The First Amendment is manmade, arbitrary, and quite limited in practice. There's a large quantity of speech which exists, but courts refuse to apply it to. And what qualifies for protection has changed over the years. In fact, First Amendment jurisprudence has little to do with abstract principles of human rights, but is more about what is politically and socially acceptable at the time.
If we had been having this discussion a century ago, would you have agreed with the Court that movies were not free speech? How about obscenity? Does the right to speak freely which we possess by virtue of nature, or God, or what have you, perfectly track the Miller test? What does nature say about the circuit split as to whether or not there is a nationwide community standard for online obscenity? Or do I have greater free speech rights as a human being in California than I do in Oklahoma, because Californian human beings are materially different? Was it coincidence that Brandenburg replaced the Schenck standard at precisely the same time that God changed what the human right to free speech was when it came to incitement, or was the Warren Court possessed of unusual insight into the divine? (I lean toward the latter on that one)
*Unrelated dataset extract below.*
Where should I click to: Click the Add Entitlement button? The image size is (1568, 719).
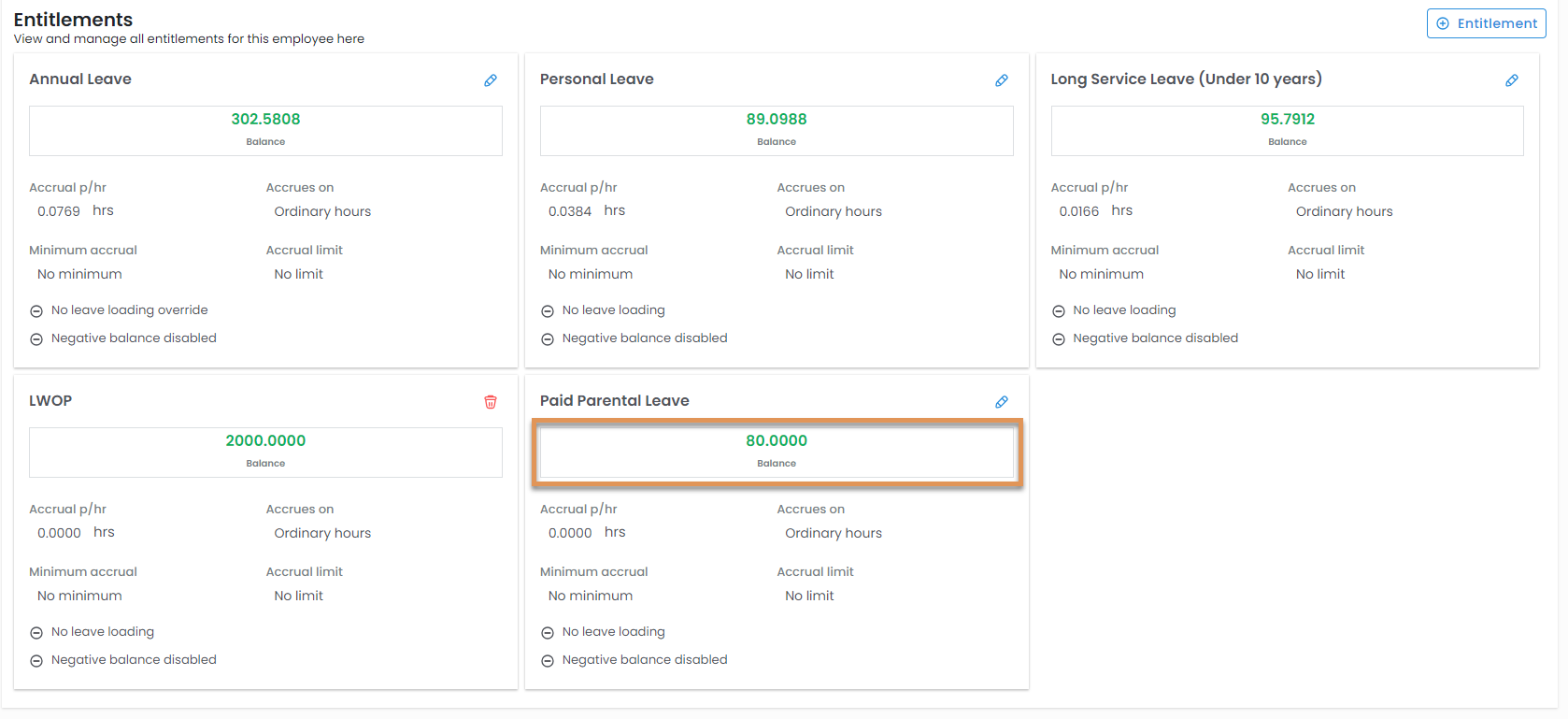pyautogui.click(x=1486, y=23)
No, I'd say your position is absurd.
Rather, there is a natural, human right of free speech, and it is broader than what the First Amendment protects. The First Amendment protects only a subset of this speech. Copyright is an infringement on this right. But it's a constitutional infringement, because the Constitution isn't based on, and isn't obligated to accommodate the full extent of the rights with which we are possessed. Just because it limits the extent of free speech which we could engage in in a state of nature, that doesn't mean that copyright is unconstitutional, any more than the extraordinarily fundamental right to life prevents police from shooting suspects or the state from executing criminals, all in accordance with the law.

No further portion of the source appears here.